Thursday, January 27, 2011

Trivializing the Diaspora

A new social-networking Web site adopts a tasteless and sophomoric name.


I have just learned that some enterprising morons have produced a new social-networking Web site on which they have conferred the name “Diaspora.” Do these boobs or their audience have any idea what the word means and what it refers to? Here is the entry for the word from the Oxford English Dictionary:
diaspora, n.

Pronunciation: /daɪˈæspərə/

Etymology:  < Greek διασπορά dispersion, < διασπείρ-ειν to disperse, < διά through + σπείρειν to sow, scatter

The Dispersion; i.e. (among the Hellenistic Jews) the whole body of Jews living dispersed among the Gentiles after the Captivity (John vii. 35); (among the early Jewish Christians) the body of Jewish Christians outside of Palestine (Jas. i. 1, 1 Pet. i. 1). Hence transf.: see quots.

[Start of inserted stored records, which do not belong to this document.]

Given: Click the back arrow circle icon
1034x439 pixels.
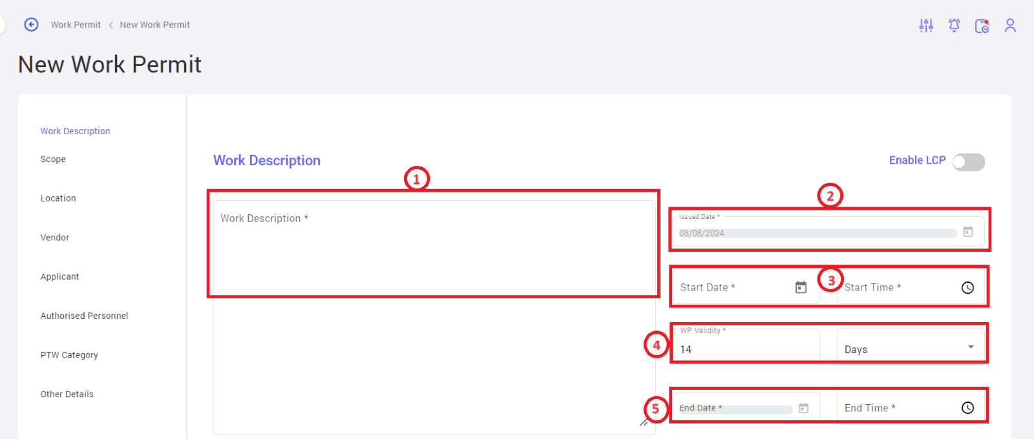Looking at the screenshot, I should [x=31, y=25].
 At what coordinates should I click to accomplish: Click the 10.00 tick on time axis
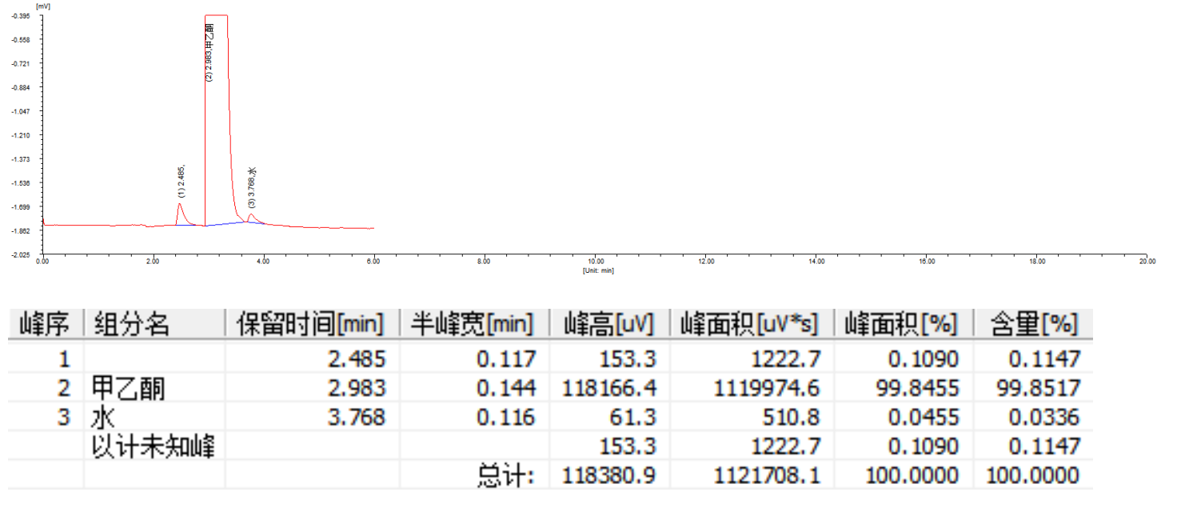595,262
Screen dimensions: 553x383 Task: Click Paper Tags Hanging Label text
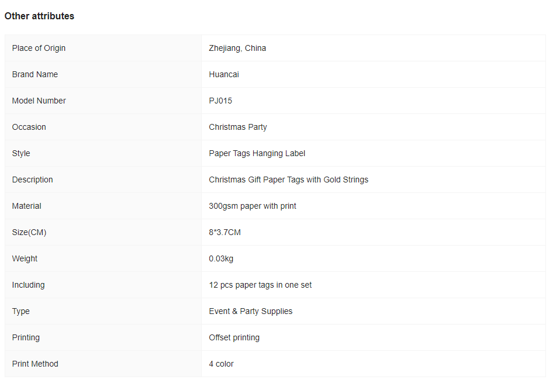pyautogui.click(x=257, y=153)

(Originating in Deut. xxviii. 25 (Septuagint), ἔση διασπορὰ ἐν πάσαις βασιλείαις τῆς γῆς, thou shalt be a diaspora (or dispersion) in all kingdoms of the earth.)
To call your social-networking business “Diaspora” is as grotesque a trivialization of history as coming up with a new brand of lighter fluid and calling it “Holocaust.”